### YOUR ASSIGNMENT
Return the listing beneath precisely, with every line intact.
=======
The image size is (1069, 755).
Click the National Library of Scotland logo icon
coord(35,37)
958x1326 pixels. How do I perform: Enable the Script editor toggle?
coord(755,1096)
=======
### OUTPUT OF THE EXERCISE
The image size is (1069, 755).
Click the National Library of Scotland logo icon
coord(35,37)
958x1326 pixels. How do I perform: Enable the Script editor toggle?
coord(755,1096)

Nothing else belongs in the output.